In his mythology, Trump is the victim, those of us who protected free and fair elections are the villains, and his supporters are the righteous. I have long known this false narrative exists. Hardly a day goes by that I am not subjected to some form of hate or election denial rooted in the lies Trump spreads.
But recently, I have come to understand that Trump is not merely trying to tell a different story — he is trying to erase the truth.
This is an important distinction. Trump is no longer satisfied with competing narratives. He wants only one. Achieving that means not only changing how history is described but also erasing our collective memory.
As Orwell wrote: “All that was needed was an unending series of victories over your own memory. ‘Reality control,’ they called it: in Newspeak, ‘doublethink.’”
The problem for many of us is that we remember Jan. 6, 2021. I was in Washington, D.C., cleaning up the last of Donald Trump’s frivolous lawsuits. As the images unfolded live on TV, it was terrifying. I watched in shock and horror as a violent mob stormed the Capitol —scaling the walls, attacking security officers, and threatening to kill the vice president.
Their goal was to prevent Congress from certifying the outcome of the 2020 election on the date prescribed in the U.S. Constitution. Their erroneous belief was that if state certificates were destroyed, if the Capitol was ransacked, if Congress could not convene, Donald Trump would remain in office indefinitely.
Those are memories that cannot be erased.
In the days that followed, I remember thinking that future generations would one day learn about Jan. 6. I thought they would ask what it was like to see the insurrection unfold before our eyes. I hoped they would recite the dates, the names, and the sequence of events because our democracy had survived.
I now understand that this is not the reality we are living in. Donald Trump does not want anyone to hear my memories — or yours — of Jan. 6, 2021.
What brought me to this horrific realization was an otherwise mundane incident involving two career prosecutors who were placed on leave just hours after filing a sentencing memo in a case against Taylor Taranto, a former Jan. 6 defendant who subsequently brought illegal guns to President Barack Obama’s house.
In the memo, the prosecutors accurately wrote that on Jan. 6 “thousands of people comprising a mob of rioters attacked the U.S. Capitol.”
My first reaction to their suspension for writing these words was dismay but not shock. We have seen many career DOJ lawyers reprimanded or fired for telling courts the truth. This seemed like just the latest example of the Department’s overt politicization.

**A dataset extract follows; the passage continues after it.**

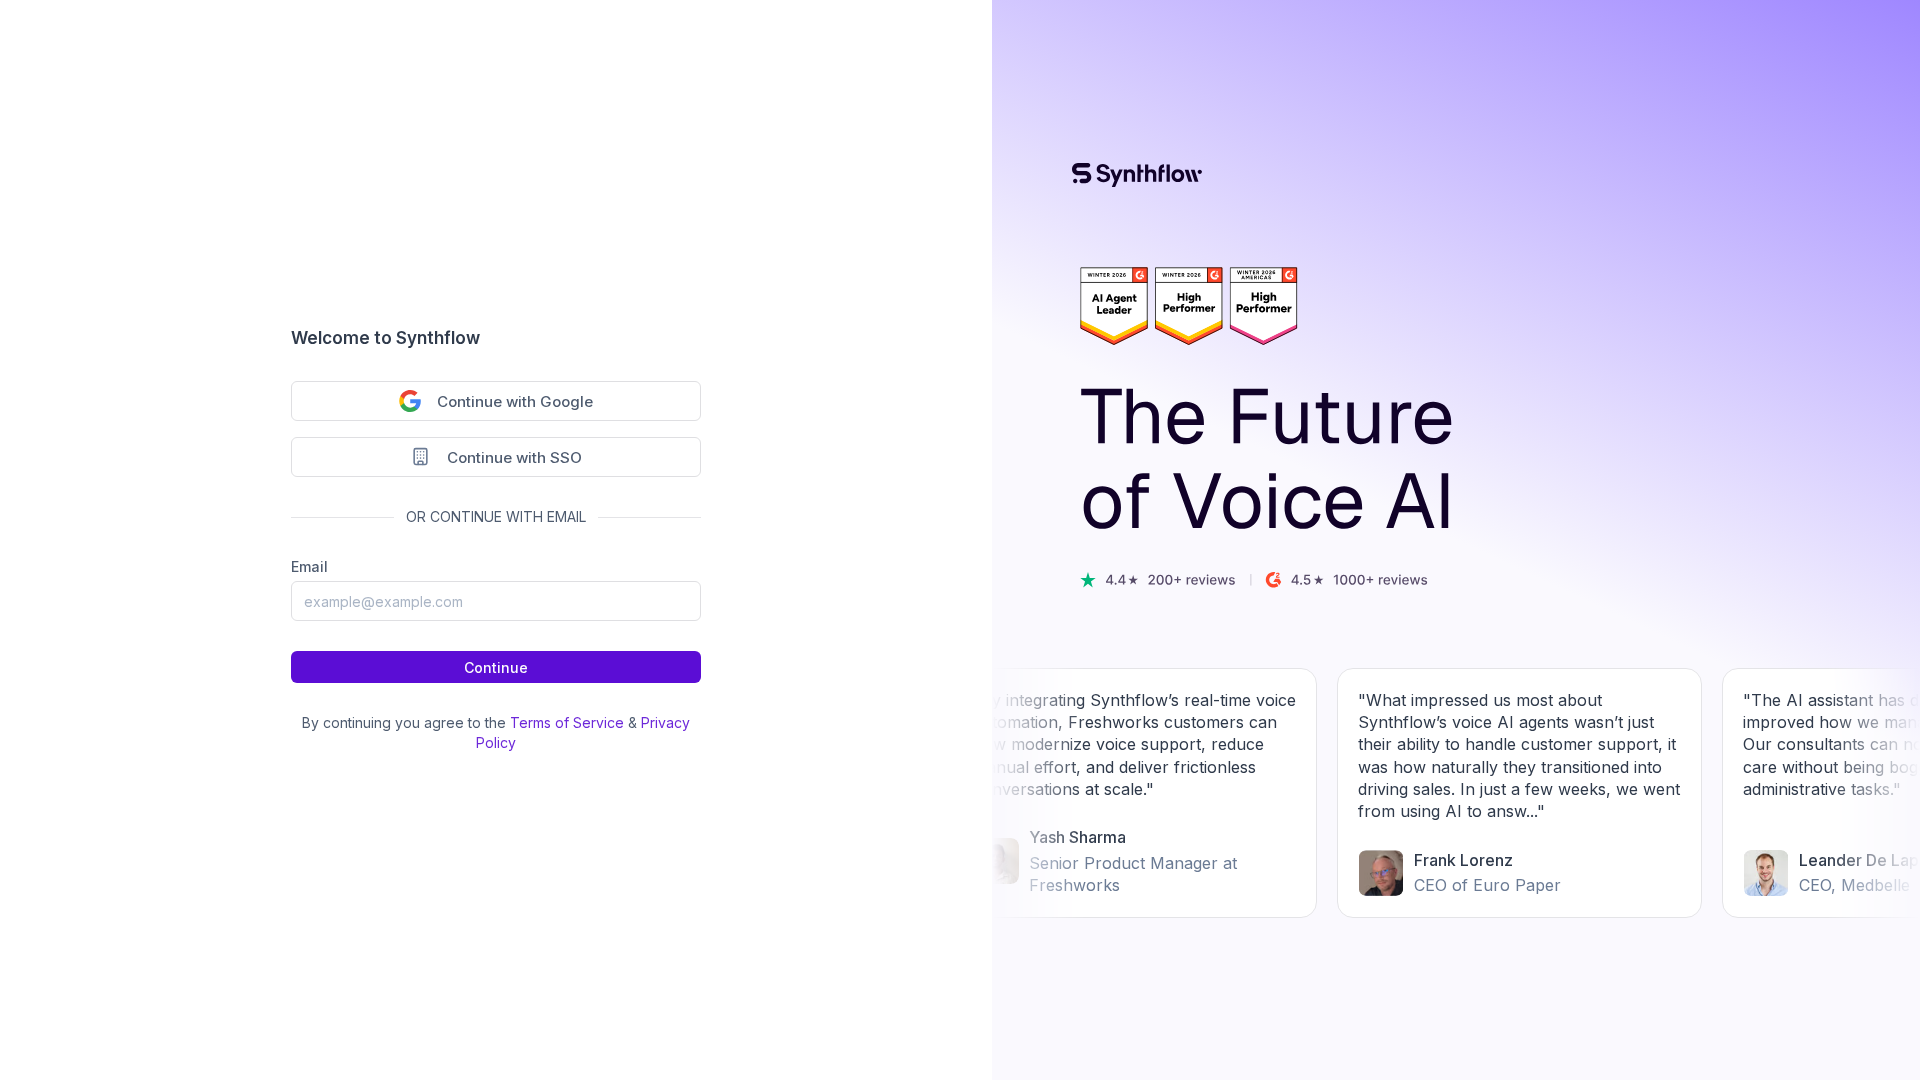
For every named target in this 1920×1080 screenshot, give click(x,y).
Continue (496, 667)
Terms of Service (567, 722)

But then, after their suspension, the DOJ quietly scrubbed the memo that had been filed with the court — removing all references to the Jan. 6 attack on the Capitol and Trump’s social media post that inspired Taranto to bring guns to President Obama’s home.
When asked about the changes, the U.S. attorney and former Fox News host Jeanine Pirro said, “I think the papers speak for themselves.” On that, we can agree.
I was not surprised that Trump pardoned Jan. 6 rioters, nor that he continues to lie. But the erasure of history — the removal of facts from court filings — is something altogether different.
In “1984,” Orwell wrote, “If all others accepted the lie which the Party imposed — if all records told the same tale — then the lie passed into history and became truth.”
This is Donald Trump’s long game: to rewrite the violent history that cements his authoritarian regime. To erase all election losses. To scrub the failures from our history books.
My advice to you — my request of you — is to hold on to your memories dearly. Write them down. Share them widely. Stand firm in our truths. If we stay silent, our past will be altered right before our eyes.
Do not give Trump that power. Do not let him change our past to suit the new history that sustains his authoritarian regime.